The original problem was real. Too many systems treated a mention of a capability as if it were permission to execute it. A user could discuss weather, stories, games, or code without asking for action, and the system would still rush toward a tool. That made conversation feel brittle and overeager.
The first response was sensible. Instead of matching keywords directly to skills, the system should first ask what kind of utterance it is dealing with. Is this chat, discussion, information, or a task? Is the user providing background, naming a topic, or giving an action signal? Is there actual execution authorization, or only a suggestion, example, or passing mention?
A lot of routing bugs are really speech-act bugs. The system did not fail to read the noun. It failed to read what the user was doing with the sentence.
The first design still looked like a router
In that version, the architecture stayed close to a clean routing story. Non-task input would never enter the skill pool. Weak domain words would only count as hints. Execution would require stronger evidence: a request structure, a target, an action signal, and something close to authorization. This was already much better than raw keyword triggering.
That line of thought also produced useful tactical ideas. Short keywords should carry less weight. Place names should behave like parameters, not commands. Correction phrases such as "that is not what I meant" should immediately suppress execution. When confidence is low, the system should prefer a normal reply over a risky guess.
Why the design kept expanding
The interesting part came next. Once the system was asked to separate discussion from action, it became natural to ask for more. If it can detect execution authorization, can it also detect confirmation? If it can detect confirmation, can it grade action levels? If it can grade action levels, can it choose the minimum necessary action? If it can do that, can it distinguish social tone, correction, hesitation, and exploratory talk?
At that point the router was no longer only deciding where input should go. It was deciding how the system should respond, how far it should act, when it should hold back, and how it should recover from ambiguity. The concept had quietly expanded from intent routing into interaction governance.

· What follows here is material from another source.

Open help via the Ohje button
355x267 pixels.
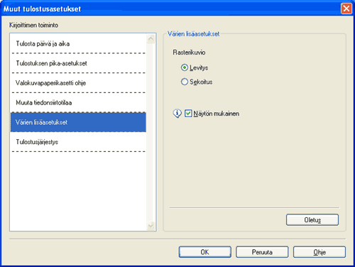(320, 252)

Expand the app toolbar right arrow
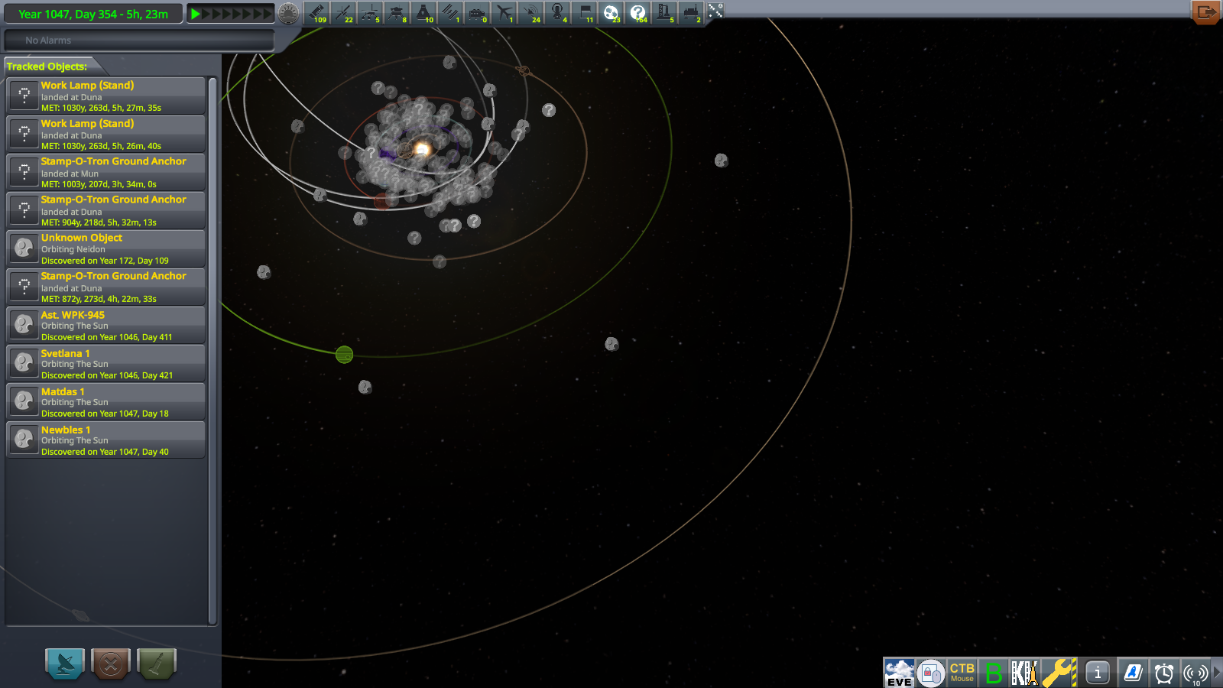point(1217,673)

What the exploration got right
Even as a dead end for the main architecture, the exploration saw several things clearly. False triggers often come from confusing topic mention with execution permission. Conservative behavior is usually better than eager misexecution. Correction signals deserve priority. And a system that treats every message as either casual chat or immediate task execution is missing too much of the real structure of conversation.
It also surfaced a useful warning for agent design in general: once execution becomes powerful, language alone becomes a weak place to anchor control. The system wants more explicit boundaries, clearer state, and better ways to represent what is active, what is tentative, and what has actually been authorized.
Why it did not become AaronCore's main line
The reason is not that the exploration was foolish. The reason is that it kept drifting toward a parallel decision system in front of the model. A layer that classifies utterance types, weighs correction, infers action grades, and decides when execution is permitted can easily become a second brain. AaronCore does not want its main behavior split across a model on one side and an increasingly ambitious pre-decision layer on the other.
There was another issue underneath that one. Some of the pain looked like routing failure, but it was not best solved by smarter routing alone. A lot of what users experience as unreliability comes from weak continuity, unclear runtime state, missing execution anchors, and poor recovery after interruption. Those are not just input-classification problems. They belong to the runtime and task state itself.
What survived the experiment
AaronCore still keeps several lessons from this path. Do not trust domain words as execution permission. Treat ambiguous requests conservatively. Make correction cheap and immediate. Separate discussion from action wherever possible. And resist the temptation to fix every orchestration problem by adding a smarter gate in front of the model.
That is why this exploration remains worth publishing. Not as a hidden blueprint for the current system, and not as a rejected embarrassment, but as a record of a useful pressure test. It helped show where routing ends, where governance begins, and why the stronger long-term answer had to come from continuity, runtime state, and explicit execution grounding instead of an ever more elaborate classifier.